One of the first large-concept sculptures the Foundry worked on with Dine was a pair of 12-foot hearts, each four-feet thick. Dine is represented by Pace Gallery in New York, and by producing these giant hearts the Foundry gained a sterling reputation.
“We shipped Dine’s work to the Pace Gallery, and through that we met Deborah Butterfield, so New York knew our name,” Anderson said.
“They didn’t know the scope of our capabilities but they knew someone out west was doing good sculpture work. This opened the door.”
It might seem odd that a foundry located in what was, in the ’80s, primarily a wheat-growing town could lure influential artists. However, Anderson believes Walla Walla gives his shop an advantage.
“I had a lot of pressure to move to San Francisco, but I have an affinity for Walla Walla. I’m glad I’m here. My clients like the town. They realize its limits, but because it’s a rural town with an agrarian economy it’s pretty self-sufficient.
“Artists in New York can have a difficult time being efficient about getting material and making it work. It’s so much easier in a small town where an artist can get what he needs quickly without having to drive all over town,” Anderson said.
Foundries are the trenches. It’s where an artist’s vision comes to life, in the metal shop, wood shop or on a warehouse floor of concrete. Anderson’s company works with the most opinionated clients around, some more eccentric and demanding than others. Does this ever cause conflict between artist and foundry sand caster, welder or robotics engineer?
“If an artist has a finished sculpture, of course we can reproduce it. Now if they come to us with an idea, it’s our role to present the artist with several different approaches to making that work,” Anderson explained.
“We’re here to support artists and make their life easier by helping them do their work. I never want my employees to tell the artist what to do. You can collaborate in many ways—they’ll go along with your idea, but you can’t give orders.”
One strong-willed artist is Paul McCarthy. Represented by the prestigious Hauser & Wirth gallery, McCarthy’s exhibitions have shown at the Whitney Museum of American Art and the Stedelijk Museum, and he has participated in major art events like the Venice Biennale. Based in Los Angeles, McCarthy’s work interrogates popular American icons, often blending sexual or violent touches with what are primarily considered wholesome pop-culture images and symbols.

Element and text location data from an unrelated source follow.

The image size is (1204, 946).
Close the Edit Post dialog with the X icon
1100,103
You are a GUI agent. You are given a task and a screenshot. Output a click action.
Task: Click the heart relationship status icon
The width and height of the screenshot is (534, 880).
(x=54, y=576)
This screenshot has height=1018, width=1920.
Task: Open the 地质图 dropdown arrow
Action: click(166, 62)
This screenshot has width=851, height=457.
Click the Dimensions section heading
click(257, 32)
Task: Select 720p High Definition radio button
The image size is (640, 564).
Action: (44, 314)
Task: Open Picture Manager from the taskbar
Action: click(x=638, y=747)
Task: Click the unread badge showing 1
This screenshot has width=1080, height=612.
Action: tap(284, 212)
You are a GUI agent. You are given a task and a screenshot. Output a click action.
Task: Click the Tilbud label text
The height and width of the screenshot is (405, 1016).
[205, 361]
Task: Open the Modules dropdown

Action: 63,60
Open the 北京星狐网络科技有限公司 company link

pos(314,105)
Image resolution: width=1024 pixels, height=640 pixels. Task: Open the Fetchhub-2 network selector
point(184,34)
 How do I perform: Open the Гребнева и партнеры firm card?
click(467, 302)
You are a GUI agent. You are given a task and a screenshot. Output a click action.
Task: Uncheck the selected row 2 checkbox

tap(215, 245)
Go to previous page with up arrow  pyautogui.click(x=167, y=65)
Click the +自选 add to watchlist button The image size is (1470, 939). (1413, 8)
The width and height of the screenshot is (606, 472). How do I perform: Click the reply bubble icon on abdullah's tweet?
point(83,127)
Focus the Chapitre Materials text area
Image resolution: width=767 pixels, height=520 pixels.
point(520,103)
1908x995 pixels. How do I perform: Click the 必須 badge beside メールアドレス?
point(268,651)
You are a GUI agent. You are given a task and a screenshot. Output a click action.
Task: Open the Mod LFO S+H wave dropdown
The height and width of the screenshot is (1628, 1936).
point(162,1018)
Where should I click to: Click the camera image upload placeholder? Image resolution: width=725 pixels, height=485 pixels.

Take McCarthy’s “White Snow,” a series of drawings, installations and film where Snow White sometimes appears hyper-sexualized or haggard. An offshoot of this work is McCarthy’s “White Snow #3,” produced at the Foundry. These controversial sculptures are bronzed rather than white. Snow White’s appearance is heavily distorted. The Disney character has fat, puffy cheeks and hair that turns bulbous above the ears, looking like breasts.
With acclaimed work like “White Snow #3” produced at his foundry, does Anderson feel a kinship to the sculptures altering our perception of how we see the world around us?
“These artists have a vision, something that they’re trying to express. They don’t want it diluted. We want to be as exacting in making their sculptures as possible so their ideas come through clearly.”
A sexualized and battered version of Walt Disney’s beloved Snow White? What has the Foundry helped the quixotic McCarthy express?
“Paul McCarthy, as a visual artist, pulls back the curtain on our perceived world,” Anderson said.
“Snow White, or his version, ‘White Snow,’ shows the layers of content any story tells, especially in a Walt Disney classic. Paul takes these layers and dissects them, rearranges the image, alters its size and shape, and gives it back in a form never conceived of before.
“When the viewer engages his sculptures they then choose to see either beauty or the hidden dark side of humanity.”